Can you tell us about your leadership style and philosophy as a leader in your organization?
I always go back to a set of core values that as a leader I must embody by example. However, I also want my team to embody these values, and by embodying them, we’re ultimately going to get the results we want as an organization.

The first core value is clarity. As a leader, my ultimate job is to make it very clear to my team why what they’re doing matters, why it’s important, and how they can get even better at that. My team should always understand how what they’re doing fits into the bigger picture.

The second core value is a constant focus on continuous improvement through progress, not perfection. If we’re not trying to do something incrementally better each time we do it, we’re going to fall behind. So I push myself and my team to find ways to get incrementally better every day, even in the smallest things.

The third core value is ownership. We all have to take ownership for the ultimate outcome of what we’re working on, not just the activity that we’re required to do.

“We all have to take ownership for the ultimate outcome of what we’re working on, not just the activity that we’re required to do.”

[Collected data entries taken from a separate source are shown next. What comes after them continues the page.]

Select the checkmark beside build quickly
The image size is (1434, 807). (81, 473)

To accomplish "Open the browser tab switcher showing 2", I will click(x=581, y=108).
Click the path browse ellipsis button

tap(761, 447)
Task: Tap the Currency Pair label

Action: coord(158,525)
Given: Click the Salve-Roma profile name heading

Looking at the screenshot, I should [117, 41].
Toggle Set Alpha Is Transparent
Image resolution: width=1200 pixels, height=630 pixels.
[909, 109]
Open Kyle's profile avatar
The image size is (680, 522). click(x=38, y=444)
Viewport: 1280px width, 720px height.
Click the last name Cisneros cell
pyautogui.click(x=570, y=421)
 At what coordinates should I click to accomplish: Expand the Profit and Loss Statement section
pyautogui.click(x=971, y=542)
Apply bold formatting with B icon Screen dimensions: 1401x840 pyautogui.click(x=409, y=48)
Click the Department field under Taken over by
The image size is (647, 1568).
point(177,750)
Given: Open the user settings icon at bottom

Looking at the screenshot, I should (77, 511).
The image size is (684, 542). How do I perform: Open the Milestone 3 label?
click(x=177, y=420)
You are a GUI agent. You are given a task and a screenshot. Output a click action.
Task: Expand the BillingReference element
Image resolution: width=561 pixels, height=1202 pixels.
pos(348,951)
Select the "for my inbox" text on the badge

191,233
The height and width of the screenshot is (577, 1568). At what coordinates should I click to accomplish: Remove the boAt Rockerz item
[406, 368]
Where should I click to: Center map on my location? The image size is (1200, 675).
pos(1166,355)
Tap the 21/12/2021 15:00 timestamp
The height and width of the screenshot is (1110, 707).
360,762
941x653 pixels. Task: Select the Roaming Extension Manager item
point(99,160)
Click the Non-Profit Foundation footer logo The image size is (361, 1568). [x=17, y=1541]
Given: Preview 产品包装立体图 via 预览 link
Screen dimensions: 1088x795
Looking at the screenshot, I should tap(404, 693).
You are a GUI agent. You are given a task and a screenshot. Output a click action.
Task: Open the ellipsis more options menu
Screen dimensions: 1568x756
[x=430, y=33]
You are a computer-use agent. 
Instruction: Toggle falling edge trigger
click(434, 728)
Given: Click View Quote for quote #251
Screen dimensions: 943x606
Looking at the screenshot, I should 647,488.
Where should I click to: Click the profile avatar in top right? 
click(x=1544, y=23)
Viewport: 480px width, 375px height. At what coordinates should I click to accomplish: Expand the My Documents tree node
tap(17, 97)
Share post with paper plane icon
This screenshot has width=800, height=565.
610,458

An example is if I have someone on my team who is in charge of the webinar program, they ultimately own the revenue from the program. They don’t just own planning the logistics to get those up and executed. I think when we all think that way, we all understand how we have to work together. Not just as a marketing team but a company as a whole.

What advice would you give to our #WomenInMartech community?
Always wear your enterprise hat. We have to view the priorities of our organizations through the lenses of our CEO and not just through the lens of a functional marketing leader. I think when you can wear the enterprise hat and not just the functional marketing hat, you start to become a more effective marketing leader. You can be more objective about what’s important, what’s working, what’s not not working, and where you should dial up or down resources. I come to work every day thinking to myself, if I was running this business, how would I look at what’s working and not working in marketing?

“I come to work every day thinking to myself, if I was running this business, how would I look at what’s working and not working in marketing?”

How would I value the impact that marketing has on the organization? When I do that, it makes me think about things differently. My biggest advice: always put on that enterprise hat.

Thanks for tuning in for our first #WomenInMarTech post. We can’t wait to come together again to educate one another, learn from each other, and celebrate every one of our marketing ladies!